Pourquoi les aliens ne sont-ils pas solubles dans la science ?

Emmanuel Monnier, le 27/11/2021

Je serai franc : lorsqu’un grand magazine d’actualités scientifiques m’a demandé cet été d’enquêter sur l’histoire des rapports entre la science et les extraterrestres, j’ai été un brin méfiant. Fallait-il encore servir aux lecteurs la vieille soupe des soucoupes volantes ? Allais-je m’embourber dans les marais putrides de l’affaire Roswell ? Comme beaucoup de journalistes, qui plus est de culture scientifique, j’ai mes préjugés sur le paranormal et tout ce qui concerne les petits hommes verts. Mais le contrat d’enquête était clair : il ne s’agissait pas de trancher la question sulfureuse de la présence, ou pas, d’aliens parmi nous, mais d’analyser les rapports pour le moins tumultueux que les scientifiques ont entretenus depuis près d’un siècle avec les ufologues de tous poils. Voilà un terrain prometteur pour qui se passionne pour l’histoire des sciences et de ses rapports avec le grand public.
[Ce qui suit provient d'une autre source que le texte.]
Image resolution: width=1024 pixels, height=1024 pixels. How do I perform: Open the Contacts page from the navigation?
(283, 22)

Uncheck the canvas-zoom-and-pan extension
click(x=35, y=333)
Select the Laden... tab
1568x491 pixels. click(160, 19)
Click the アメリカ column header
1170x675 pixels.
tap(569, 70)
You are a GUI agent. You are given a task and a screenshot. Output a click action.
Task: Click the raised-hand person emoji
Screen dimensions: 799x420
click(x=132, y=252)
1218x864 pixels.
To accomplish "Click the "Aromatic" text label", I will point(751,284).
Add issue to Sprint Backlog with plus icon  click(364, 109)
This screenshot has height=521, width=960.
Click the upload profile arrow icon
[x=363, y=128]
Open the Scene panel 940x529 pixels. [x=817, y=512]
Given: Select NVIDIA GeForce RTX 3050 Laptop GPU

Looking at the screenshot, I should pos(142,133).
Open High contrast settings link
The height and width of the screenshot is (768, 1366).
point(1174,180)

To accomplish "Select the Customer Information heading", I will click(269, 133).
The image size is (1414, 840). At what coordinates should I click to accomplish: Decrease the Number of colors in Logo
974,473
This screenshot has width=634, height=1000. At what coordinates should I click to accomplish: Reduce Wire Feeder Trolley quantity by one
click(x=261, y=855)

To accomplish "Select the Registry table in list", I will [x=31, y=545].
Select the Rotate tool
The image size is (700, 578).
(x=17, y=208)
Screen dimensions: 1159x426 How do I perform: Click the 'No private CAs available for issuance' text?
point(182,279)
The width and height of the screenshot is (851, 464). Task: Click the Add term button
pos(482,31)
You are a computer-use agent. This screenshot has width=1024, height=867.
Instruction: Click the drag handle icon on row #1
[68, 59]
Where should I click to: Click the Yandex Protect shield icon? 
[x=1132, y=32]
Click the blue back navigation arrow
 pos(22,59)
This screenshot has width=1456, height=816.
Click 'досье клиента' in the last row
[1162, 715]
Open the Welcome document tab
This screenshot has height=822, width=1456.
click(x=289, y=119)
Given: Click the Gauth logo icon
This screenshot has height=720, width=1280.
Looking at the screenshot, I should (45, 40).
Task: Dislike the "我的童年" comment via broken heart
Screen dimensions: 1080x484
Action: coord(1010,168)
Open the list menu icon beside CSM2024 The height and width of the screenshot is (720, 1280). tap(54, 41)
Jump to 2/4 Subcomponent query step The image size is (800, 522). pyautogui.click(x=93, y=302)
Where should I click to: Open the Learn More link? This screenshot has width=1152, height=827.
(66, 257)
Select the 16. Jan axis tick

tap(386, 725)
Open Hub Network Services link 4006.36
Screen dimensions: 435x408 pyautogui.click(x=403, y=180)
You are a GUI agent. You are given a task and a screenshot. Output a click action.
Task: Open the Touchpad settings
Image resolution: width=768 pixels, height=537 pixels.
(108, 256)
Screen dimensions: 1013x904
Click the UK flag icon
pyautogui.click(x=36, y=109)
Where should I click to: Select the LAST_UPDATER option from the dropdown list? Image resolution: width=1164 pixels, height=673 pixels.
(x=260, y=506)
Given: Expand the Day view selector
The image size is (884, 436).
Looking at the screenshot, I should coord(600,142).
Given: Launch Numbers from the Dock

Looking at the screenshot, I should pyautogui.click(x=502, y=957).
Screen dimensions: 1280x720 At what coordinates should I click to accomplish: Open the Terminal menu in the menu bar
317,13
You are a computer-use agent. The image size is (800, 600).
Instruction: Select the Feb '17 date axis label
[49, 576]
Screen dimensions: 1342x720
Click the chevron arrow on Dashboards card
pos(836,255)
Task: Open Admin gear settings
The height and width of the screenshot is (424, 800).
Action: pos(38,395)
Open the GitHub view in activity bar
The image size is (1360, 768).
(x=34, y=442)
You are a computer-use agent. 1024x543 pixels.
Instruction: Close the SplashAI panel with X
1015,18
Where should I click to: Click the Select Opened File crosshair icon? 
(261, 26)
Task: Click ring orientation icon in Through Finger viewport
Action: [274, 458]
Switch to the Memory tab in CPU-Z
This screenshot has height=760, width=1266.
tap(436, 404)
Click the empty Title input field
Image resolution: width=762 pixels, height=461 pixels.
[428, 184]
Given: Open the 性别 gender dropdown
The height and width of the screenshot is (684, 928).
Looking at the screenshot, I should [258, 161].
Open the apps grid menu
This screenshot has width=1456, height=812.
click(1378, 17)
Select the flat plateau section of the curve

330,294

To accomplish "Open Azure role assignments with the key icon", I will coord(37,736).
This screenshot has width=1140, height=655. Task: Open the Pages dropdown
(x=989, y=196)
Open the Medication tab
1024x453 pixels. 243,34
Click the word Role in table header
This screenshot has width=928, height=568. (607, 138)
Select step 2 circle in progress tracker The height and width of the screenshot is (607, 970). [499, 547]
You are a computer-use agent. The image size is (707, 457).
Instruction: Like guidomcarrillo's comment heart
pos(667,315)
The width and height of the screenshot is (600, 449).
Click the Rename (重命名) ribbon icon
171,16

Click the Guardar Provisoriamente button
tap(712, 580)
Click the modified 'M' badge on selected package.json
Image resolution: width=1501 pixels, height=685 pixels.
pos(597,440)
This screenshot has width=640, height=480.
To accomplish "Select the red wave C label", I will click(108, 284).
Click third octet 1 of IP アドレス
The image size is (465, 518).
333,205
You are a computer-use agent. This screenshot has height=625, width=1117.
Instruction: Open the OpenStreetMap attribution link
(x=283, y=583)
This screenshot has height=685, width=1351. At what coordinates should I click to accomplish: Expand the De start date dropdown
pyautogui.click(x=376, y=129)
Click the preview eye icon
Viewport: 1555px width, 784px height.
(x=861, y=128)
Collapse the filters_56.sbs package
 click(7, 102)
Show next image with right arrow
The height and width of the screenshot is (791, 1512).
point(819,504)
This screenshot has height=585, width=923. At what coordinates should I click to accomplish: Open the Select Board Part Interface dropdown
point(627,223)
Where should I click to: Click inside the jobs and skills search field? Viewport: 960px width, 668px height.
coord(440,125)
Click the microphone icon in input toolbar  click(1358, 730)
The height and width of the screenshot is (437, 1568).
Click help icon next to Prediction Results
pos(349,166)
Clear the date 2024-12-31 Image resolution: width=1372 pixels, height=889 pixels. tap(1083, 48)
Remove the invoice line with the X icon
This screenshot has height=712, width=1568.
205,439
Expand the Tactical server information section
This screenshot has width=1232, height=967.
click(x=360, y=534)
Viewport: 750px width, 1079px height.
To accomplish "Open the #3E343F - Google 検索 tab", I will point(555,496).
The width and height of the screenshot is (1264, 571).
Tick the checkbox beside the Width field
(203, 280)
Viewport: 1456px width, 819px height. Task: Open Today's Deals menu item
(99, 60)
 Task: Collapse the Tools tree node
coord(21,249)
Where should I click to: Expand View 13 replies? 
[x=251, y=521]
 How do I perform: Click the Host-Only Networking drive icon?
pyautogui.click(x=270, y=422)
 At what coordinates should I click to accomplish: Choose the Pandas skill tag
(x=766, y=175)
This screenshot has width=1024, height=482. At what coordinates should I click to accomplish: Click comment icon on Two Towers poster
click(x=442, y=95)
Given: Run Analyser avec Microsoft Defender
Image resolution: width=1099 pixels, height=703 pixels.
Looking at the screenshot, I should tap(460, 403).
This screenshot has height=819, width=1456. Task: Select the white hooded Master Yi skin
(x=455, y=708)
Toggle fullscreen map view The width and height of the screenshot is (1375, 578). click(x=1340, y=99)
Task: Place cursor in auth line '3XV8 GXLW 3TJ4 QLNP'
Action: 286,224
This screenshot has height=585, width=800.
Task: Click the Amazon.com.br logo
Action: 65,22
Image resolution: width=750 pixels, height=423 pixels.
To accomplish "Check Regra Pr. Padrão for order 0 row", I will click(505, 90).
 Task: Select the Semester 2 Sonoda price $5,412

Vu la popularité du thème, je comptais bien m’appuyer sur pléthore d’ouvrages savants, que j’aurais pu annoter sur les plages agathoises qui bordent mon bureau. Las, à ma grande surprise, les aliens semblent n’intéresser personne dans le monde de la recherche académique, même pour n’étudier que... leur étude. Hormis l’incontournable trublion Pierre Lagrange, chercheur associé à l’École des hautes études en sciences sociales (EHESS), ou Florence Raulin-Cerceau, au Museum national d’histoire naturelle, spécialiste plus sage de l’histoire du programme Seti, ils sont très rares ceux qui ont osé risquer leur réputation et mouiller leur chemise sur ces terrains dénigrés. À peine deux thèses d’histoire y sont consacrées dans les vingt dernières années. Comme si la recherche n’avait rien à dire sur un sujet qui inspire le cinéma depuis des décennies, et la littérature depuis des siècles. Pourquoi ?

Disons-le sans détours, l’ovni est pour le scientifique un sacré bâton merdeux. Que faire lorsqu’une personne, ou un groupe de personnes, prétend avoir observé un objet non identifié dans le ciel – souvent nocturne ? Accepter le témoignage ? C’est faire fi de la méthode scientifique qui implique des protocoles standardisés et reproductibles. Le rejeter ? C’est reléguer ce champ d’études aux ufologues amateurs, dont on a beau jeu ensuite de critiquer… l’amateurisme.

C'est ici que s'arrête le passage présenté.